Helping the Process Along

Debbie Dewey, president of the Growth Alliance for Greater Evansville, says GBT USA General Manager Dan Oberle referenced the area's great teamwork in securing GBT's project.

"He also said that we 'get it,' " she says, meaning "we understand how you make decisions. Instead of submitting incentive programs, we said, 'What is it you need, and how can we put something together that meets your needs?' "

Dewey just came into the position, bringing with her a process manufacturing background. "During the first projects I worked, I was very impressed with how fast you can get responses from our state," she says. "They understand this can't go into a black hole."

That applies at the local level too. Debbie Bennett Stearsman, vice president of community development at the Economic Development Coalition of Southwest Indiana, made Dewey aware of the revolving loan program, which had not really been fully utilized in the past few years. "We started realizing we maybe had been too onerous, making it too difficult to loan the money out," Dewey says of the program, formerly administered by the department of metropolitan development. "We're trying to say, 'Let's let the economic development organization administer it, because they're the closest to the projects. That takes another step out.' "

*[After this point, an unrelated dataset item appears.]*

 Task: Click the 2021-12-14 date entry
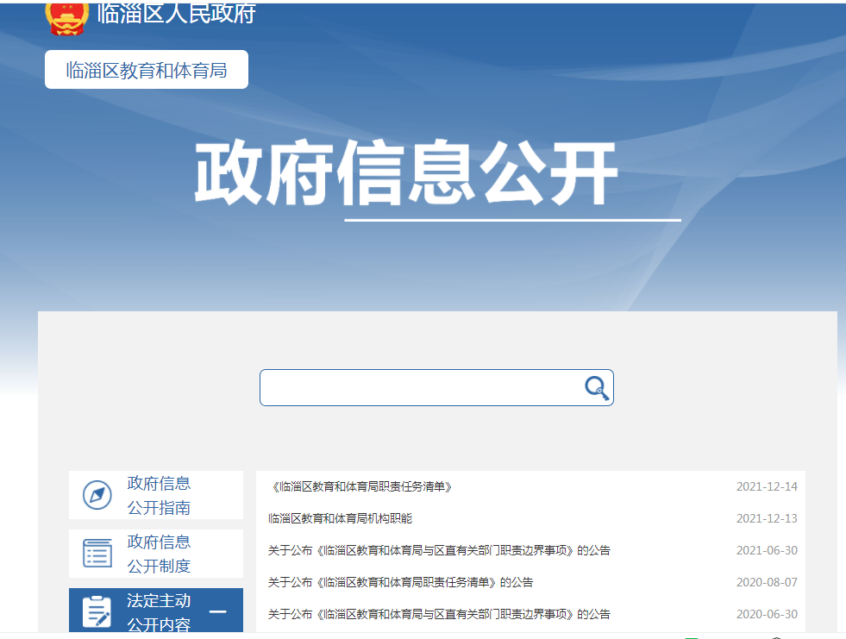[766, 486]

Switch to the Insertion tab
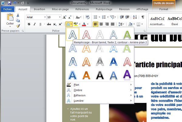pyautogui.click(x=39, y=9)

Dewey's resume also includes experience putting together business plans for inland water transport, something GBT plans to take full advantage of in Evansville when blade production begins.

"You're going to see more than just the bulk commodities using the river," she says, "That's an opportunity we'll start to see more of. There's a lot more capacity on waterways."

GBT USA will make molds and tooling for wind turbine manufacturers at this
former Whirlpool campus, redeveloped as Park41, in Evansville, Ind.